Isn't $|α + β|² = (|α + β|)(|α + β|)$? Why even consider using the conjugates?
Is there a proof for why $|α + β|² = (α + β)(\overline{\alpha} - \overline{\beta})$
For any(!) complex number $z = a+bi$, we have $$ z\bar z = (a+bi)(a-bi) = a^2 - (bi)^2 = a^2 + b^2 = \sqrt{a^2 + b^2}^2 = |z|^2 $$ Hence, for $z = \alpha \pm \beta$: $$ |\alpha \pm \beta|^2 = (\alpha \pm \beta)(\overline{\alpha \pm \beta}) = (\alpha \pm \beta)(\bar\alpha \pm \bar\beta) $$
It suffices to show that $|z|^2 = z \cdot \overline z$, where $z$ is a complex number. And this is easily shown by writing $z= x+iy$ and expanding.

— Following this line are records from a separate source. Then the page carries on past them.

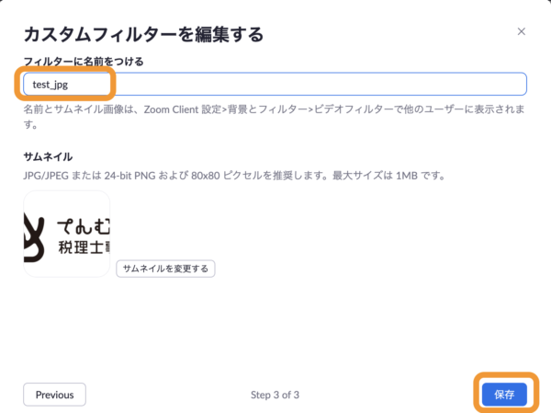Go back with the Previous button
Screen dimensions: 551x413
point(54,395)
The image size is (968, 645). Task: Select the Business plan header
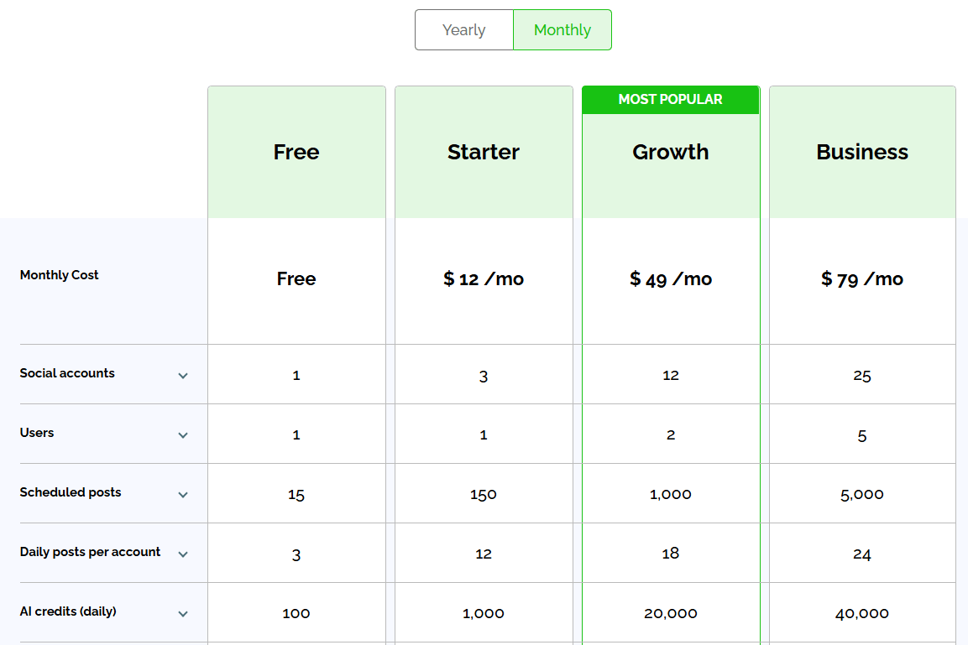click(x=862, y=152)
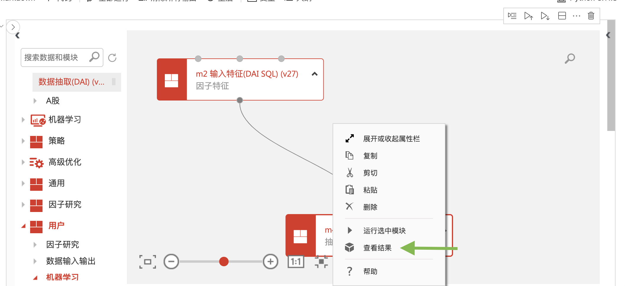Expand the 策略 category
Screen dimensions: 625x286
pyautogui.click(x=23, y=141)
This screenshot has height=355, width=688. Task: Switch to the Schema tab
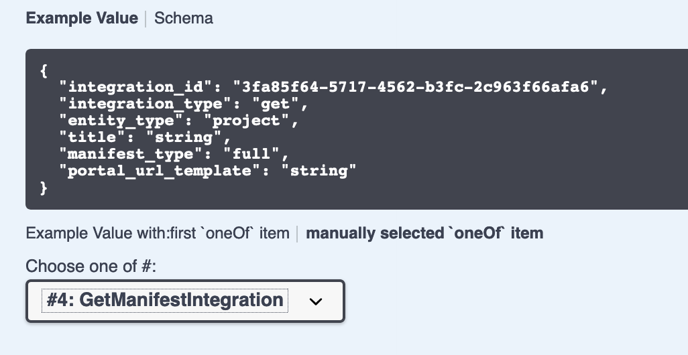click(184, 18)
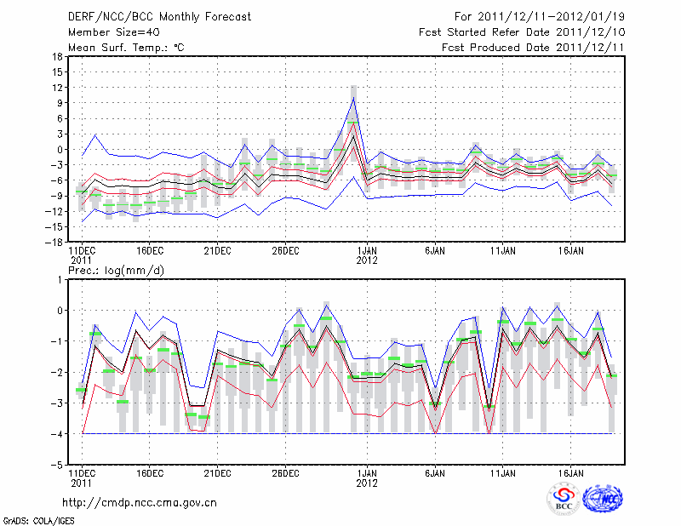Screen dimensions: 681x526
Task: Select 1JAN 2012 on temperature chart axis
Action: pyautogui.click(x=367, y=255)
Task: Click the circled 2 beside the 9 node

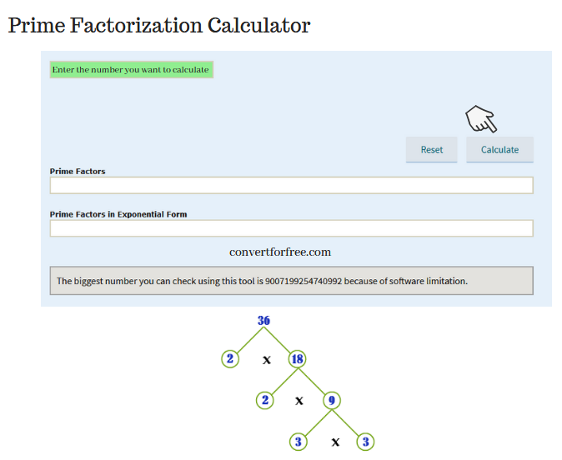Action: click(x=265, y=400)

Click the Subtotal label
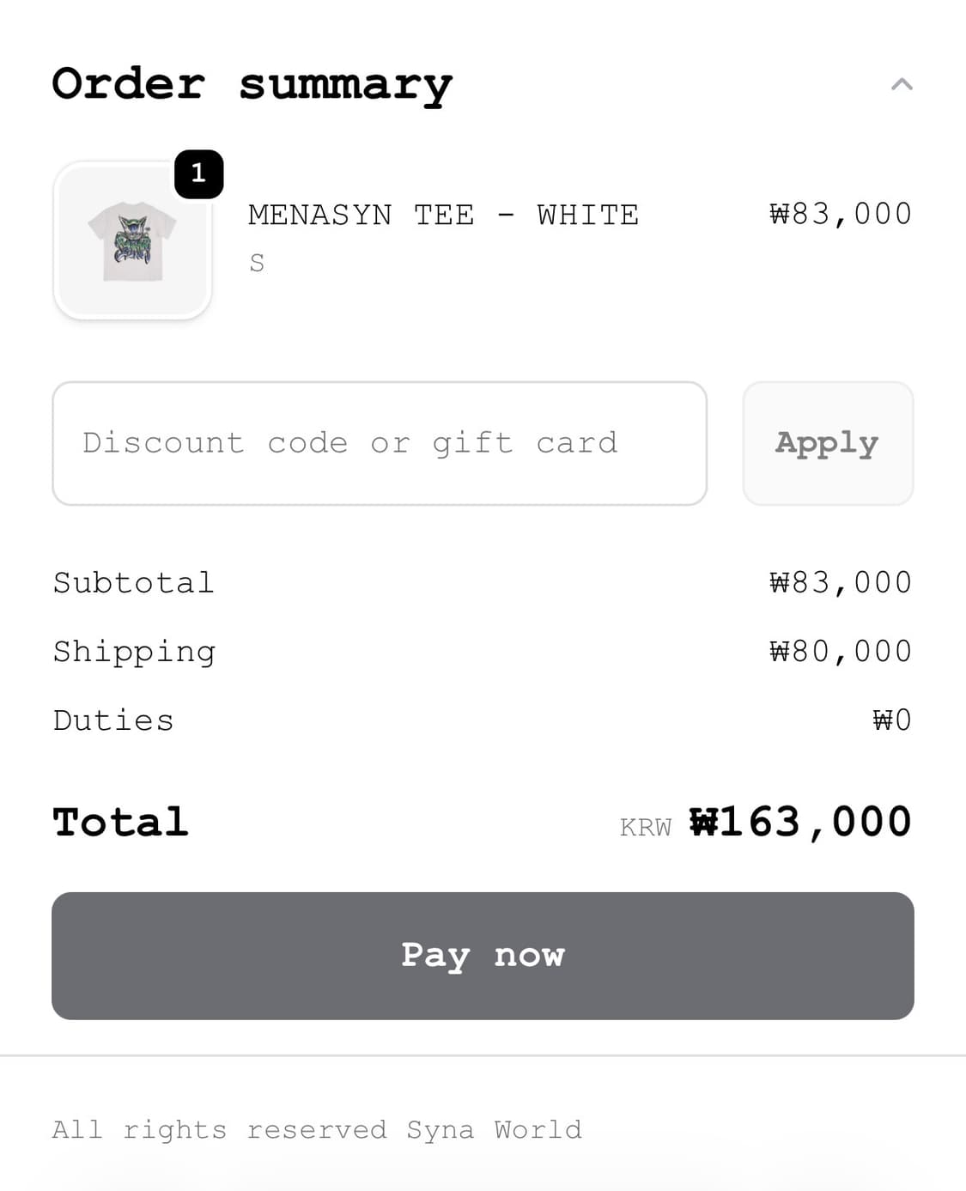pyautogui.click(x=133, y=583)
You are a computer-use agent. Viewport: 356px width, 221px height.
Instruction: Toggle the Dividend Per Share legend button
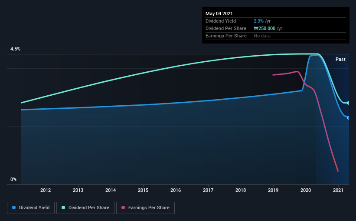click(85, 208)
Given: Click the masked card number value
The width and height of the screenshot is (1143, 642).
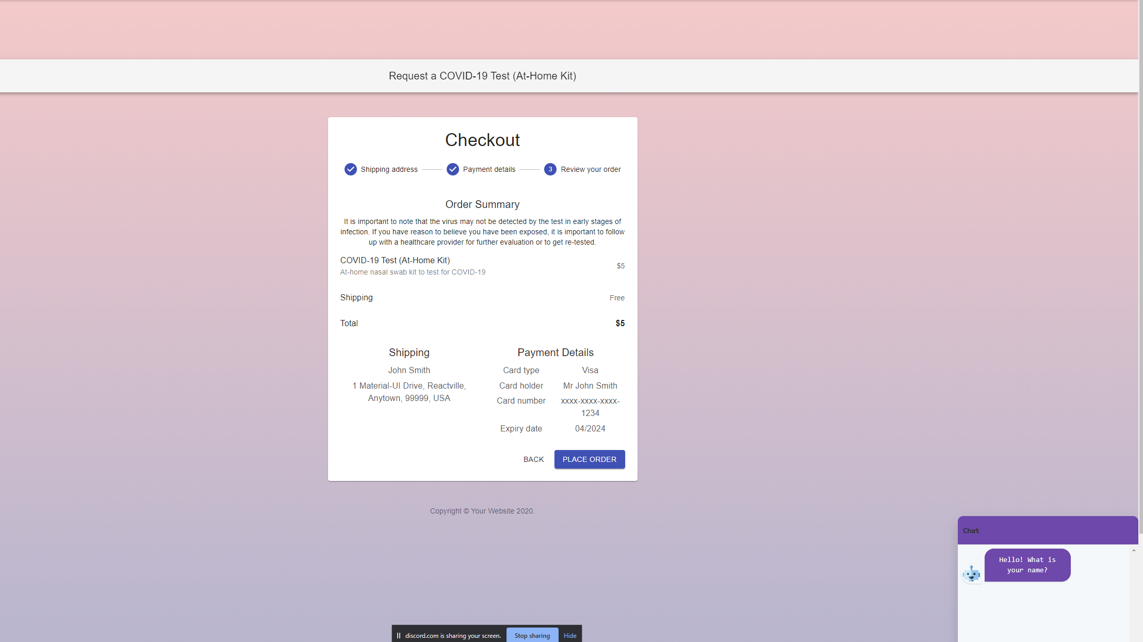Looking at the screenshot, I should point(590,407).
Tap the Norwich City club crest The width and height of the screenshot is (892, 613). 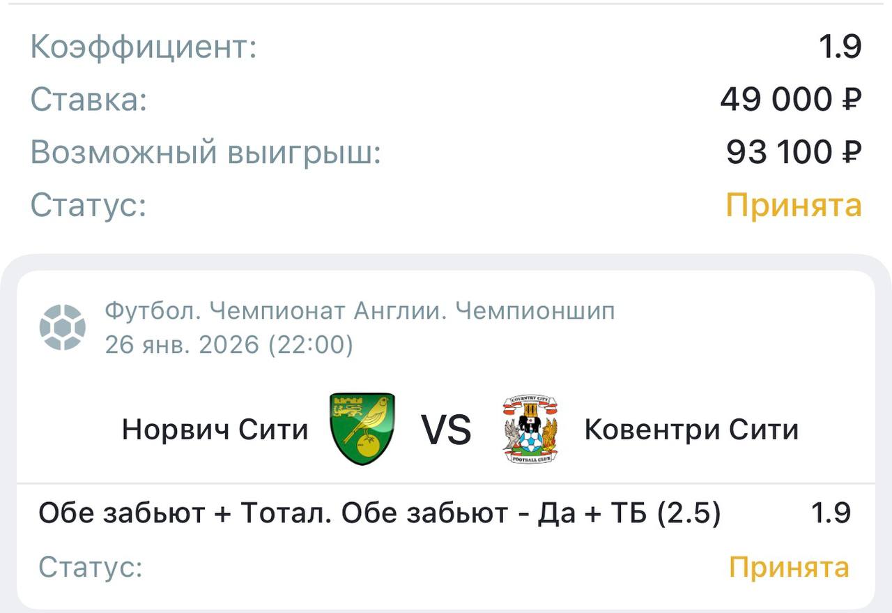(x=362, y=429)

\begin{align*} z\cdot \overline z &= (x+iy)(x-iy)\\ &= x^2 -ixy +ixy -i^2 y^2\\ &= x^2 - (-1)y^2\\ &= x^2 + y^2 \end{align*} And recall that $$ |z| = \sqrt{x^2+y^2}. $$
Therefore $z\cdot \overline z = x^2+y^2 = |z|^2.$
Why even consider using the conjugates?
Because that form of the expression can be helpful in proving other equalities. A good example is the one in the image you linked.